Selon Le Figaro, "certains historiens jugent que les nouveaux programmes du collège laissent trop de liberté aux enseignants, leur permettant de faire l'impasse sur la période des Lumières ou sur l'Empire byzantin". "Le roman national" ne serait plus transmis aux nouvelles générations. C'est ce même roman national qu'évoquait le président du Sénat, G Larcher, dans son rapport sur la défense des valeurs républicaines remis cette semaine. "Il s’agit de donner à l’enseignement de l’histoire un sens et une portée effectives en matière de sentiment d’appartenance : grandes dates, grands personnages, grands événements, grandes idées, doivent ponctuer cet enseignement et chaque élève doit pouvoir y trouver une source d’intelligence et de réflexion, d’identification et de fierté", écrivait-il.
Au final, en croire ces attaques, les nouveaux programmes "pédagogistes" du collège sacrifieraient avec la nation la culture au profit d'activités et de mots creux.
De vrais points faibles dans les programmes ?
Ces critiques s'appuient sur des faiblesses réelles des nouveaux programmes.

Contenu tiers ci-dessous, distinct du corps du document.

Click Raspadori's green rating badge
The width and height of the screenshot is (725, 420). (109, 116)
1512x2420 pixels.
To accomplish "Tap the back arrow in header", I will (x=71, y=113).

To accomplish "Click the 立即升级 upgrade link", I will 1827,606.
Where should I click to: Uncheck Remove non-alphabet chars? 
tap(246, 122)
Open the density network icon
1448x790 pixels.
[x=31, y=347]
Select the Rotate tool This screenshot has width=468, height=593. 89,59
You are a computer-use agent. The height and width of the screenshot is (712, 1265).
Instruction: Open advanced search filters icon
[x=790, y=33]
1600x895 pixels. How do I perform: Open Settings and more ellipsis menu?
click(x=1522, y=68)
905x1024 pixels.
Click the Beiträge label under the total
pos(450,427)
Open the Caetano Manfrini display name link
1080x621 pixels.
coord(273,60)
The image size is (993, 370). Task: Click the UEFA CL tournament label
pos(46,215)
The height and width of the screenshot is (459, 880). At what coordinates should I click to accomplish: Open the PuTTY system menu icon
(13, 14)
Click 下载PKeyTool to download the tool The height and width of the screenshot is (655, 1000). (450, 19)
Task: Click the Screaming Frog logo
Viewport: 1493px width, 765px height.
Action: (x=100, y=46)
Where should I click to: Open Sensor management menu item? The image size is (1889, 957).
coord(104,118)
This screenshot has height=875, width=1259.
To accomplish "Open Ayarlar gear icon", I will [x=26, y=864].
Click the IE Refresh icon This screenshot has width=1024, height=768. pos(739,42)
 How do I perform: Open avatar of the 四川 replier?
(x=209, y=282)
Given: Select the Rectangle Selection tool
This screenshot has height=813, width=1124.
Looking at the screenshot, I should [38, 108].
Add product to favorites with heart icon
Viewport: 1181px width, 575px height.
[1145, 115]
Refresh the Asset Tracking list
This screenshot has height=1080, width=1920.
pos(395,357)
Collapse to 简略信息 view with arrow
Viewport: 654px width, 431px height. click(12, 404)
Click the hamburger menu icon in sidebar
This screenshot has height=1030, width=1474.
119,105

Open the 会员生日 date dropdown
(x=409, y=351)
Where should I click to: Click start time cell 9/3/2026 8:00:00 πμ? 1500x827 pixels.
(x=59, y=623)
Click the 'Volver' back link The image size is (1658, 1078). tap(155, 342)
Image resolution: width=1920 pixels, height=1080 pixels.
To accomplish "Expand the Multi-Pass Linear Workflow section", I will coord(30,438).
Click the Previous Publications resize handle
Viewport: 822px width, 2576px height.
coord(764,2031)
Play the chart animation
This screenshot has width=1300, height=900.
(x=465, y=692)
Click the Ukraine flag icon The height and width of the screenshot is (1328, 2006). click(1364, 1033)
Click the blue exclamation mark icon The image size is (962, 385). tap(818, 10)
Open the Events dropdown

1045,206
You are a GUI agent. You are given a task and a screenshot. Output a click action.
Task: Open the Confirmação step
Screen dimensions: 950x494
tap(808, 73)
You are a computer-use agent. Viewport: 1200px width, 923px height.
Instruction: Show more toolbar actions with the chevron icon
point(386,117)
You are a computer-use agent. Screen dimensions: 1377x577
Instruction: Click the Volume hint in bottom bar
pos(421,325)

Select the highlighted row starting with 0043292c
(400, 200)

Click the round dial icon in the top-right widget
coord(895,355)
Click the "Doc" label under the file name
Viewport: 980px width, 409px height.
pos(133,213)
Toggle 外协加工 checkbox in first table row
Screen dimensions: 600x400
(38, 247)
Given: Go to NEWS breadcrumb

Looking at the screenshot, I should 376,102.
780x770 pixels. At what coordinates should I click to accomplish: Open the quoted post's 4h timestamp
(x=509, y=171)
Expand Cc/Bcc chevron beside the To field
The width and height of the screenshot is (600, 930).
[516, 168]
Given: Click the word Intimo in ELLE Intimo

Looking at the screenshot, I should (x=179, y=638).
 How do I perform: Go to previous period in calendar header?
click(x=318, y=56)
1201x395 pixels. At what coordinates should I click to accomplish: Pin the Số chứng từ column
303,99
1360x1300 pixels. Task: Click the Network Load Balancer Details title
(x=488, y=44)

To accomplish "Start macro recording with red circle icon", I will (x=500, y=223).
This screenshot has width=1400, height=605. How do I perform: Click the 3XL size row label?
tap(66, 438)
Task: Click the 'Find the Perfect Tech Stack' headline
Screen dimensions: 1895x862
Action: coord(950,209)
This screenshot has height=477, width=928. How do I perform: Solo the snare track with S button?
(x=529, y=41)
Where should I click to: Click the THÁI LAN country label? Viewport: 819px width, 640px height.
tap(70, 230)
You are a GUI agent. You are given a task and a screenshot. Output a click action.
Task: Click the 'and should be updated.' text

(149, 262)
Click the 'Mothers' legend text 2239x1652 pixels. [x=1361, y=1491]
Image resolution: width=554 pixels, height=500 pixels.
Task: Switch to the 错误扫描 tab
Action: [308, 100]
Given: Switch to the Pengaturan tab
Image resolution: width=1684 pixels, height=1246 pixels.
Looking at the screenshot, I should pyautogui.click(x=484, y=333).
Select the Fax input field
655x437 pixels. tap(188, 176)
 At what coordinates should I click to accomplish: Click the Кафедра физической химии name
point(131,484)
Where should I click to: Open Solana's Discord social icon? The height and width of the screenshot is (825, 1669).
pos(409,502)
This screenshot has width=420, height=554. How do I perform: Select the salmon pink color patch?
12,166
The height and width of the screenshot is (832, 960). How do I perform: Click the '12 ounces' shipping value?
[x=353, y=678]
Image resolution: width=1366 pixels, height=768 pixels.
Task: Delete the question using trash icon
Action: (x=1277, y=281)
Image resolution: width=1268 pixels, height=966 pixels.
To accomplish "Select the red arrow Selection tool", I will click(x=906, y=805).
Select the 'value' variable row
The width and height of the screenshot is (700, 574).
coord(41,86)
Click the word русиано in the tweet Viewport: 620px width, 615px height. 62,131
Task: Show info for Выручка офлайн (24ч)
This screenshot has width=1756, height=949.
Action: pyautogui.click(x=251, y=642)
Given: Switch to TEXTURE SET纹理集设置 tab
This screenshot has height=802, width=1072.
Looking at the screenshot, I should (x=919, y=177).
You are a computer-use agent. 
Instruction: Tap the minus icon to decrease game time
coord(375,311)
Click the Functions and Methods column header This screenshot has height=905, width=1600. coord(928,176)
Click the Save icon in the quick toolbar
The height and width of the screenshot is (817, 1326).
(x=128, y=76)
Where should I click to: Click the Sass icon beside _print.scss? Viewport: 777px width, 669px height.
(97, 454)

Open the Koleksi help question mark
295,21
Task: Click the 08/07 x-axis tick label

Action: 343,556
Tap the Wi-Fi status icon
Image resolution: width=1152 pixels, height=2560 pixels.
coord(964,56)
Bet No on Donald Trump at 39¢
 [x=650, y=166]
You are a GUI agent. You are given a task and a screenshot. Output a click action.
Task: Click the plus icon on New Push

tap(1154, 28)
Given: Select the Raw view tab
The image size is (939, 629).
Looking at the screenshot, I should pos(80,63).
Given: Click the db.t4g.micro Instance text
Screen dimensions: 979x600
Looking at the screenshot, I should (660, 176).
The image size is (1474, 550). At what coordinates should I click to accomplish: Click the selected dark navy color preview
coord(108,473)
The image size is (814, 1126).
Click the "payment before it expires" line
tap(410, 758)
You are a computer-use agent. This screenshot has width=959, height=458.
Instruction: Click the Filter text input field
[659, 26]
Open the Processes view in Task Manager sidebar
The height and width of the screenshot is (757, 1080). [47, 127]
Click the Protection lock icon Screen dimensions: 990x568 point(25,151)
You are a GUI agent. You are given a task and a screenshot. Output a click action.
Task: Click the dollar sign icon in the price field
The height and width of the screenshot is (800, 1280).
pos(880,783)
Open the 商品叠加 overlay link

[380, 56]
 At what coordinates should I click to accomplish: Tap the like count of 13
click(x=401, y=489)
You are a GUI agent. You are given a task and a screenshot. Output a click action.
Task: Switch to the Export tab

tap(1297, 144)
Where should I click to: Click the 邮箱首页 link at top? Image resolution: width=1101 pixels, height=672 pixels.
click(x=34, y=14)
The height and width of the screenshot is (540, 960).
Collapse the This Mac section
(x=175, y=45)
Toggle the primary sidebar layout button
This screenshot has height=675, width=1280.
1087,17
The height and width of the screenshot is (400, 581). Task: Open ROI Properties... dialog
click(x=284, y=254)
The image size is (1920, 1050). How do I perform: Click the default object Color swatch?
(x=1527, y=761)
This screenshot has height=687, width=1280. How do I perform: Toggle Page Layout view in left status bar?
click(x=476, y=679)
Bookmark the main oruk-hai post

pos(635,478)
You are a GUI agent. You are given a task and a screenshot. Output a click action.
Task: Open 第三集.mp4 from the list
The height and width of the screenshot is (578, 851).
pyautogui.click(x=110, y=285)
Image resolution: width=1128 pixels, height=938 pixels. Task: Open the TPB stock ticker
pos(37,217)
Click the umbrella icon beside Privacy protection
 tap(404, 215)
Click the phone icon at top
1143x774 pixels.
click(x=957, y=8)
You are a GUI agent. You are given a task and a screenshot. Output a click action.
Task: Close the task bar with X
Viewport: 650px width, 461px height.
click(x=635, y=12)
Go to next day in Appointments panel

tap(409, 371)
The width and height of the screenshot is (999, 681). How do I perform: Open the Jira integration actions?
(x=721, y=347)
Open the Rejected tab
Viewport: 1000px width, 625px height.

Le programme d'EPS au collège est porteur de beaux exemples de jargon. Mais c'est surtout le plus faible des nouveaux programmes en ce qui concerne le cycle 4 avec une conception assez traditionnelle de l'EPS.
Le programme d'histoire du collège donne vraiment davantage de liberté aux enseignants. Il ne comprend plus les listes interminables de dates et de notions à apprendre qui ornaient les programmes de 2008. Il ne décrit plus en détail tout ce que l'enseignant doit faire aussi bien en terme de contenus que de démarches. Il fixe des sujets à traiter, certains obligatoires d'autres non. Et laisse l'enseignant faire. Il apporte aussi quelques changements au découpage traditionnel. Le nouveau programme le rééquilibre par exemple en réservant l'année de 3ème à l'après 1ère guerre mondiale. L'histoire économique et sociale est davantage représentée au XIXème siècle. Mais sur l'essentiel, le programme respecte la tradition scolaire, par exemple en s'interdisant d'aller au delà de 1970, ce que certains enseignants lui reprochent d'ailleurs. Le programme de géographie est resté lui aussi fidèle au découpage traditionnel mettant en 5ème les vraies questions du géographe contemporain ( développement durable) et réservant à la 3ème la géographie de la France.
Sa vraie faiblesse est dans l'enseignement du fait religieux. Pas en ce qui concerne la chrétienté médiévale ou antique ou encore l'islam médiéval. Tout cela est au programme comme les Lumières. C'est le fait religieux au 21ème siècle qui mériterait probablement d'avoir davantage de place.
Pour la ministre, le programme doit transmettre " notre histoire commune et (le) récit national". Evidemment tout est dans la relation entre ces deux formules. Le roman national ce n'est pas de l'histoire, c'est du roman ! L'enseignement de l'histoire doit l'enseigner pour ce qu'il est, un mythe politique élaboré pour construire la République. Réduire l'enseignement de l'histoire au roman national ce ne serait plus faire un cours d'histoire.
Quelle liberté pour les enseignants ?
Les programmes de 2015 responsabilisent l'enseignant et l'invitent à s'intéresser à l'essentiel : la maitrise par l'élève de ses capacités à apprendre et à maitriser l'information dans le monde d'aujourd'hui. Bien loin de prêter moins d'attention aux apprentissages des élèves les plus faibles, ces programmes s'intéressent pour la première fois à expliciter ce qu'est l'apprentissage ce qui devrait bénéficier aux élèves les plus faibles. Ils donnent à l'enseignant un niveau de responsabilité et donc de liberté beaucoup plus élevé. C'est bien cette liberté et cette confiance dans les enseignants qui sont ciblés maintenant par les critiques.